As opiniões deterministas e possibilistas permearam algumas das discussões mais antigas da humanidade. Determinismo e possibilismo travam uma luta feroz que começou no mundo antigo, passou pela Idade Média, avançou através da modernidade e continua acirrando os ânimos no mundo contemporâneo.



No mundo medieval Agostinho e Tomás de Aquino foram respectivamente representantes do determinismo e do possibilismo. No século XVI e XVII, por exemplo, homens como Calvino e Armínio opuseram as suas opiniões uns aos outros ao discutirem questões ligadas à salvação da alma dentro da perspectiva cristã.


João Calvino, enfatizando mais a soberania de Deus do que a liberdade humana, afirmava que a divindade havia escolhido os homens destinados á salvação e à danação eterna antes mesmo de terem nascido ou praticado qualquer tipo de pecado (predestinação). Já Armínio, inclinado mais ao livre arbítrio, dizia que o homem contribuía com a sua salvação ao responder positivamente ao chamado do evangelho.


Passando da teologia à geografia, no século XIX geógrafos alemães e franceses também se dividiram entre deterministas e possibilistas. Os primeiros advogavam que era o meio que determinava o homem, os segundos diziam que, ao contrário do que pensavam os primeiros, é o homem que determina o meio através das mudanças que nele produz.


Nos dias atuais o debate sobre doenças como o câncer, o diabetes e até discussões de gênero acerca do homossexualismo trouxeram de novo à tona os debates entre deterministas e possibilistas. Afinal de contas, somos livres ou escravos de um “destino”? A liberdade humana evita ou contribui para as catástrofes? Somos predestinados ou escrevemos com as nossas ações a nossa própria história?

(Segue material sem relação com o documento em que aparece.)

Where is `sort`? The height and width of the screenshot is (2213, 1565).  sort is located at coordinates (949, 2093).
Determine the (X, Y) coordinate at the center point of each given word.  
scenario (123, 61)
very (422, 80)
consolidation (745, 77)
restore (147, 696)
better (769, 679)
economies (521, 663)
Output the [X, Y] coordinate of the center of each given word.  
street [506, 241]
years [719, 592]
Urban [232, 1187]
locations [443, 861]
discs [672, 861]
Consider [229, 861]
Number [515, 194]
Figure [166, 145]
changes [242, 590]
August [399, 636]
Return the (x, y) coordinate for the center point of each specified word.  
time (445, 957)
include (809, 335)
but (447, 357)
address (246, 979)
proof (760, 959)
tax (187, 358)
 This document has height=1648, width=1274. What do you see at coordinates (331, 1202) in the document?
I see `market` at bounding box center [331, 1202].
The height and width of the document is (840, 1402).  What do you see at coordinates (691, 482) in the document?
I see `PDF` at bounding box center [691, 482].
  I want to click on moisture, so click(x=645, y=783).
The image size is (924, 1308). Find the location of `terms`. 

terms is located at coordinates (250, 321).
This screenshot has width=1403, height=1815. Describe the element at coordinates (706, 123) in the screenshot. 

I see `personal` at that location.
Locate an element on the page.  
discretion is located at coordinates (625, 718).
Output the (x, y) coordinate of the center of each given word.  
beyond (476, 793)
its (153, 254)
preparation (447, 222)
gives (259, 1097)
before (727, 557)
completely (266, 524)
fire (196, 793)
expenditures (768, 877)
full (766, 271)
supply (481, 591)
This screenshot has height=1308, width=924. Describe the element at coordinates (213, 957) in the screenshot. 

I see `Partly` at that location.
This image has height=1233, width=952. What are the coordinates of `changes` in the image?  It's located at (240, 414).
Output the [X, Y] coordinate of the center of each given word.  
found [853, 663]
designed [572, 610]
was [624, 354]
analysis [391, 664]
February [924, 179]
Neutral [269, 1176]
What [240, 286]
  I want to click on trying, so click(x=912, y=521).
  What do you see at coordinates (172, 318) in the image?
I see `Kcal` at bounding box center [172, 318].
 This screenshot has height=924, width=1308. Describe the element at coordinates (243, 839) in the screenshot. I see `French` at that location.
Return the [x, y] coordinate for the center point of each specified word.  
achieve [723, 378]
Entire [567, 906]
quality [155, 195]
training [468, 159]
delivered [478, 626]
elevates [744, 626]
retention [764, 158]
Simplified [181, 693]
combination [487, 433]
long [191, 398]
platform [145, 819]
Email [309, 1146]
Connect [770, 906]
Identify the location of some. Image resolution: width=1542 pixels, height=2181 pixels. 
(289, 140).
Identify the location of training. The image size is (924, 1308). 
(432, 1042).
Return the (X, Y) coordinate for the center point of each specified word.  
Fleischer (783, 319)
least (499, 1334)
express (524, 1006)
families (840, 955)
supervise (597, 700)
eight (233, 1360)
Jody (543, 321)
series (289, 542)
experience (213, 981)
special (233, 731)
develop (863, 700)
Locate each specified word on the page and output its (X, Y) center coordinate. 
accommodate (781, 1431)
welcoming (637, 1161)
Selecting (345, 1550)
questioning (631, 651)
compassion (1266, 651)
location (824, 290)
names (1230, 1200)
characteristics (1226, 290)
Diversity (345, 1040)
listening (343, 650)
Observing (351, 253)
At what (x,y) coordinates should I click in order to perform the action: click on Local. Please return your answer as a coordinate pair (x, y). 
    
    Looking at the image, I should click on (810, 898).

Eu confesso que não tenho uma resposta definitiva para estas perguntas, mas desconfio que a resposta mais adequada a estes questionamentos se encontra no meio do caminho, em algum ponto intermediário entre o determinismo e o possibilismo. “A virtude está no meio”, disse sabiamente Aristóteles.


Acredito que naquilo que tange á liberdade humana, o homem se encontra, para usar uma linguagem jurídica criminal, sob uma “liberdade condicional”. Somos livres, mas só até certo ponto. Desse ponto em diante talvez sejamos guiados por alguma força cega e avassaladora que nos arrasta como fez a lama dos morros com as casas da região serrana ao descer encosta abaixo.

O que é esta força? Talvez aquilo que chamamos todos os dias, por não ter uma palavra mais adequada, de DEUS.